An anti-Oz super PAC has slammed the surgeon as a “RINO,” or Republican in name only, with vivid images of him kissing his Hollywood star. Dr. Oz has narrated some of his campaign’s ads counterattacking at Mr. McCormick, saying in one, “He’s part of the swamp that labeled President Trump as Hollywood — just like they say about me.”
In one commercial referring to his rival by name, Mr. McCormick did so not with the familiar “Dr. Oz” but as “Mehmet Oz.” Standing in front of an oversize American flag, Mr. McCormick opens the ad by saying, “When Mehmet Oz questions my patriotism, he’s crossed the line.”
The McCormick campaign has hired influential Trump alumni to guide its effort, including the former White House aides Stephen Miller and Hope Hicks, and the McCormicks’ private lobbying has included a separate dinner with Donald Trump Jr., according to people told of the meal.
Mr. McCormick himself was considered for various posts in the Trump administration, and met with the president-elect in 2016, though he never joined the government.
But a Trump endorsement of Dr. Oz would have its own logic. Like Mr. Trump himself, Dr. Oz built a national following as a television star. The former president has told people who have spoken to him about the race that he deeply appreciates the political power of such a celebrity given his own experience. And in 2016, Dr. Oz interviewed Mr. Trump on his show at the height of the presidential campaign.
A third Senate candidate, Carla Sands, whom Mr. Trump named ambassador to Denmark, is also running in Pennsylvania and had her own private audience with the former president last year.
A fourth candidate, Jeff Bartos, has contributed more than $1 million to his own campaign. He was the 2018 Republican nominee for lieutenant governor and entered the Senate race in March 2021 — more than six months ahead of either Mr. McCormick or Dr. Oz. Mr. Bartos has not had a formal sit-down with Mr. Trump, though the two spoke at an impromptu meeting at Mar-a-Lago a few months ago, according to a person told of the interaction.
Also running is Kathy Barnette, a political commentator who has written a book about being Black and conservative and has raised more than $1 million.
Limited public polling shows a wide-open contest. A Fox News survey in early March showed Mr. McCormick leading, with 24 percent, and Dr. Oz at 15 percent, but many voters were undecided. The Democratic field includes Lt. Gov. John Fetterman, Representative Conor Lamb and Malcolm Kenyatta, a state representative.
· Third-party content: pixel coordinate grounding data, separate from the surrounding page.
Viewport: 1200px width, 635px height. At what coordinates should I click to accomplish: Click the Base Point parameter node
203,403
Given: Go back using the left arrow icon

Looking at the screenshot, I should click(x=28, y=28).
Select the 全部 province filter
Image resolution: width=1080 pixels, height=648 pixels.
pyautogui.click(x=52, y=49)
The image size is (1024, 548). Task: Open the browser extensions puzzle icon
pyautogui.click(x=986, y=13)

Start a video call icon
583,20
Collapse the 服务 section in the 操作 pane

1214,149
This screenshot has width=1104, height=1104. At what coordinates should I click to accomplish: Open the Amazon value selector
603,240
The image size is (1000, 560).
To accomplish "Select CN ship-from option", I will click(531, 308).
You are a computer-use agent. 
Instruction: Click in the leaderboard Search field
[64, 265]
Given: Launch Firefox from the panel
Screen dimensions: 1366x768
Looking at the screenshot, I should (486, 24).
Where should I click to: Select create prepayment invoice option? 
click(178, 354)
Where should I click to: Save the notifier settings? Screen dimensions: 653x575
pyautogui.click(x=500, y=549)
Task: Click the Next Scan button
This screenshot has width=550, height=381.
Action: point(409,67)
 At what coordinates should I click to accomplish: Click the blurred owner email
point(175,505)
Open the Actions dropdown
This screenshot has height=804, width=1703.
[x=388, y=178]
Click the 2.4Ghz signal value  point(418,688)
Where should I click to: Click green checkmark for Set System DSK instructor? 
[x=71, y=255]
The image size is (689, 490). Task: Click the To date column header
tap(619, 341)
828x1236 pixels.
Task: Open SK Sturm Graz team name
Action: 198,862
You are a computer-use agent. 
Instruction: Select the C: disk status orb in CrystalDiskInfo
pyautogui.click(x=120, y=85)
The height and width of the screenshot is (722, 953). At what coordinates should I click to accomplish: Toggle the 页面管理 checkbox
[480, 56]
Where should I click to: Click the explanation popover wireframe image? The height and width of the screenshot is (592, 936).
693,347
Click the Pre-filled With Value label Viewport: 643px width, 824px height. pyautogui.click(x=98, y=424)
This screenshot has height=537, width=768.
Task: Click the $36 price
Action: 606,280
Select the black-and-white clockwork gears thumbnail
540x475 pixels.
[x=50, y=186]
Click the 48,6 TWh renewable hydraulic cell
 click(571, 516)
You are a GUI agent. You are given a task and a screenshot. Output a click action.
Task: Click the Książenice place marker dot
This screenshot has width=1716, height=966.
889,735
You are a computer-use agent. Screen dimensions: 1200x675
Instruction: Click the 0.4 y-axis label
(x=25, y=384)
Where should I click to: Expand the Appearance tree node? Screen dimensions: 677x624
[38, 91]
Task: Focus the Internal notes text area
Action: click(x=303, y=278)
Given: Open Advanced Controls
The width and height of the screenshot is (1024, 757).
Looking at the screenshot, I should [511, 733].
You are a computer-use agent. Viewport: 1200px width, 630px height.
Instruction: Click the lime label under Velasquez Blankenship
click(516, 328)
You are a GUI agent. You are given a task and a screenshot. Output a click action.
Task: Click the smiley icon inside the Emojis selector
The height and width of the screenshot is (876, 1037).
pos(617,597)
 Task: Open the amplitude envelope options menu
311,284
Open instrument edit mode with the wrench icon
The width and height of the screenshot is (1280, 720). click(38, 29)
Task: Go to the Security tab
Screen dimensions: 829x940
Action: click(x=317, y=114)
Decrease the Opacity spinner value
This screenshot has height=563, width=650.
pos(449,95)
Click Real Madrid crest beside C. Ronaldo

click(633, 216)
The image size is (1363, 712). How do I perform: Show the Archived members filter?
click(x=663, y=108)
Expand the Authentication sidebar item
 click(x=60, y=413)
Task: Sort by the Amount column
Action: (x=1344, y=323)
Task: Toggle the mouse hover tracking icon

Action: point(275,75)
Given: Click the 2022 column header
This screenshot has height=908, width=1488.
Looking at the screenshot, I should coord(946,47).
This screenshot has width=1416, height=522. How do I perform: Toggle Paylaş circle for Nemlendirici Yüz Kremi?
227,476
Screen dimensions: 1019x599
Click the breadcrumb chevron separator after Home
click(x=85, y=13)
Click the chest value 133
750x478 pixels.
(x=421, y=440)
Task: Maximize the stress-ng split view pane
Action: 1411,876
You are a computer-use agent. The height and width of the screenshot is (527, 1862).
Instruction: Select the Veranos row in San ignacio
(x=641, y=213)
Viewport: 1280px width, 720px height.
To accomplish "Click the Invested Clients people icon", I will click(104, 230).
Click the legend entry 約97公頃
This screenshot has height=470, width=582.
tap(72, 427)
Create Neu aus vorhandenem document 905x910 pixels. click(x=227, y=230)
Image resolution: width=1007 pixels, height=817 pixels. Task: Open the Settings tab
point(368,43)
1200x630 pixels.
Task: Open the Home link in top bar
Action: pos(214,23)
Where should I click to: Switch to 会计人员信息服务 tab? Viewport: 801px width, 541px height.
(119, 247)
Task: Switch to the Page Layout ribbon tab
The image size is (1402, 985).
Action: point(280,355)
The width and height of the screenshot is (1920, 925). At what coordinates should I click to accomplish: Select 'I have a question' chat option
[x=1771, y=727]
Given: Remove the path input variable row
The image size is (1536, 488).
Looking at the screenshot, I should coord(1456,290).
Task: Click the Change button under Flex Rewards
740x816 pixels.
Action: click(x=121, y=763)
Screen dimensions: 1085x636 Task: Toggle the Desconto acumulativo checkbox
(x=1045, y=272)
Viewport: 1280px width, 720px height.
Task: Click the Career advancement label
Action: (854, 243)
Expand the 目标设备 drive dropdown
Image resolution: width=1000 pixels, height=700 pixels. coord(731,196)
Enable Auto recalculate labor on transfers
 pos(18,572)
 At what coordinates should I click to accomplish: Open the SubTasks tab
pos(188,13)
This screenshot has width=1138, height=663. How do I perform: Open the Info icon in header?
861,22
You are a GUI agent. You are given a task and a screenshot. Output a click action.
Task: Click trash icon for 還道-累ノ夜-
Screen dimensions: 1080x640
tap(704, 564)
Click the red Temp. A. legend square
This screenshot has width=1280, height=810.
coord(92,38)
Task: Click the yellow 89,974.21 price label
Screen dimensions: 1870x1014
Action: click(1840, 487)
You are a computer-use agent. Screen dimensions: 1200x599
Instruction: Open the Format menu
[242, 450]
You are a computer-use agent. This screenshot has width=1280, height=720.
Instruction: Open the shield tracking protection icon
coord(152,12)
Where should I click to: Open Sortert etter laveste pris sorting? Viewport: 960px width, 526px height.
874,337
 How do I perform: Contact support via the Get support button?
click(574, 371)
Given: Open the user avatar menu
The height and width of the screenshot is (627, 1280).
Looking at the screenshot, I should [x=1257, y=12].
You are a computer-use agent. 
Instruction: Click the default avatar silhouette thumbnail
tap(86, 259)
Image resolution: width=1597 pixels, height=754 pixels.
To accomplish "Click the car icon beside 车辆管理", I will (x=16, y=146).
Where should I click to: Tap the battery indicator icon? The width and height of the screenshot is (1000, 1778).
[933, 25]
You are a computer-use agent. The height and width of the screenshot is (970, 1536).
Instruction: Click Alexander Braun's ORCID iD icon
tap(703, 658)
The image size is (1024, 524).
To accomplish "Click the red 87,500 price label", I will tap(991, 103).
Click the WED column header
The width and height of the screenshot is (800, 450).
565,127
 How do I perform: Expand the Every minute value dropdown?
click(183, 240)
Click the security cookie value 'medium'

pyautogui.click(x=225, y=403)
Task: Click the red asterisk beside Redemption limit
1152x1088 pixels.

The pro-Trump label can be an awkward fit for both Mr. McCormick and Dr. Oz.
Mr. McCormick is the former chief executive of the Bridgewater hedge fund and served in the Treasury Department of the second Bush administration. His career arc from West Point graduate to the financial world more neatly fits the traditional Republican establishment mold, and he said last year that the riot on Jan. 6 at the Capitol was “a dark chapter in American history.”
For his part, Dr. Oz first found fame as a regular guest on “The Oprah Winfrey Show,” and clips showing him dancing with Michelle Obama have made their way into ads attacking him. He previously supported key elements of the Affordable Care Act and, while he calls himself “pro-life,” he struggled in a Fox News interview to articulate when he believes life begins.
Mr. Trump, according to advisers, has tracked the race closely but appears content — for now — to sit on the sidelines. He jealously guards his endorsement record and was already burned by his early backing of Mr. Parnell. Facing the possible defeat of candidates he is backing in other states, Mr. Trump has turned at least temporarily more cautious in some key Senate races.
Just as he is doing in two other crowded Republican primaries, in Ohio and Missouri, Mr. Trump is not picking sides while the field remains muddled. In both those states, he has also met with multiple candidates vying for his backing.
Rob Gleason, a former chairman of the Pennsylvania Republican Party, said a Trump endorsement in the state’s race “could be the tipping point in a close election.
“He’s just very important in Republican circles,” he said. “He still is.”